Managing data is about managing risk, but no matter how we good we are at managing risks, they’re still risks.
We’ve seen several high-profile data failures recently:
- Sony’s database of Playstation users and financial data was hacked
- Amazon’s supposedly independent cloud services went down together, and some data was lost permanently
- The state of Texas left unencrypted personal data on 3.5 million Texans lying around on the web for a year
- Sony’s database of credit card data was hacked (yep, a different one)
- Lady Gaga’s Twitter account was hacked
Ouch. It’s time we start a series of DBA Nightmares to cover basic preparations that should be a part of every DBA’s career planning. Why career planning? Because if one of these happens to you and you’re not prepared, it’s a URLT moment – Update Resume, Leave Town. If, on the other hand, you’re well-prepared and react smoothly, this could be your moment to shine.
Today’s Nightmare: From-Scratch Server Restore
Let’s be honest: most of us have never rebuilt a product server from scratch under duress. Many of us bury our heads in the sand, hoping production will just keep on keepin’ on. We don’t test our backups, and even if we do, we don’t go to the extreme of attempting a complete from-scratch reinstall. When the system is down and the CIO’s standing behind us, tapping us on the shoulder, we learn some ugly lessons.

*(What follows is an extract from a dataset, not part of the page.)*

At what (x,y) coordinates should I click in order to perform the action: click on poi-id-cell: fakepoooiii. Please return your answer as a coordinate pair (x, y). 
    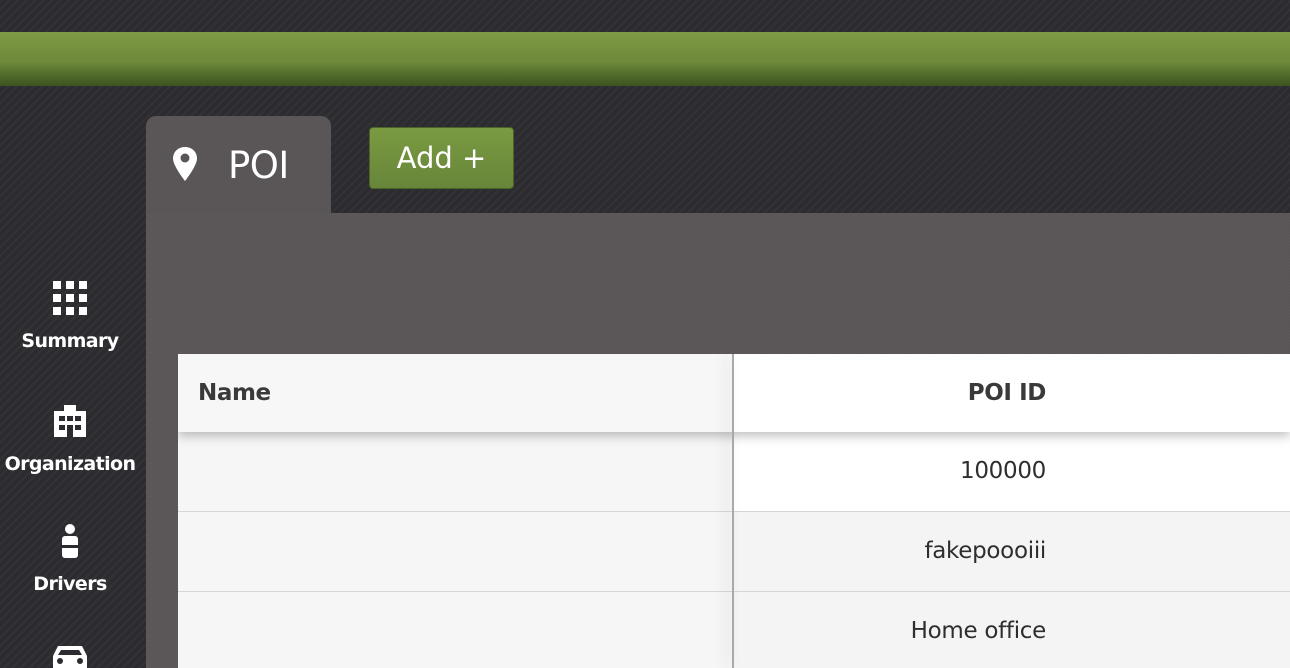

Right away, you need to choose one of two recovery plans: will you try to restore everything exactly as it was (including the system databases), or will you build a new server from scratch and just restore the user databases? Ideally, you’ve designed your recovery plan ahead of time, but in a nightmare scenario, you’re standing in the datacenter with empty pockets and no game plan.
If you decide to restore the system databases, you should try this ahead of time. Restoring the master database is different than typical user databases because you can’t use SQL Server Management Studio. You have to set the SQL Server to run in single-user mode, then use SQLCMD to restore the master database, then remove the -m parameter that you added to start SQL Server, and start it back up again. If you’re using a third-party product to do your database backups, it’ll require separate instructions like Tom LaRock’s instructions on restoring master with Quest LiteSpeed. After restoring master, you’ll need to restore the msdb database, but fortunately that one can be done through the SSMS GUI as long as the SQL Server Agent is shut down.
If you don’t restore the system databases, you may be able to get your server up and running faster – at the cost of some configuration data. For example, logins, Agent jobs, and linked servers are stored in the system databases. On a small development server with a handful of logins and only maintenance jobs, it might be easier to install a fresh instance of SQL Server on a newly installed server, then just restore the user databases. (This is one of the reasons I try to avoid excessive custom logins or Agent jobs where possible on development servers.) Knowing your recovery process and risk will help you design your SQL Server security and Agent job configuration better.
If you decide ahead of time that your recovery plan involves a fresh OS and SQL Server, there’s one thing you can do to make your recovery process either: automate login creation. Schedule a job to run weekly with Robert Davis’s login copy script and send the results to yourself via email. That way, at the very least, you’ll have the exact list of logins, passwords, and SIDs to avoid the orphaned login problem when you restore databases. Run the create-login script sent to you by Robert’s tool, then as you restore each user database, the logins will automatically be associated and users can resume work as normal.
To help plan your build-versus-restore decision ahead of time, it helps to think through all of the implications. These are just some of the questions you’ll need to think through when designing a disaster recovery plan:
- What service pack & cumulative update pack was the server running?
- Did we have any non-SQL applications installed?
- Were any server-level settings like trace flags configured?
For answers, try running my Blitz script ahead of time. I bet you’ll learn a lot about your servers – I know my clients do!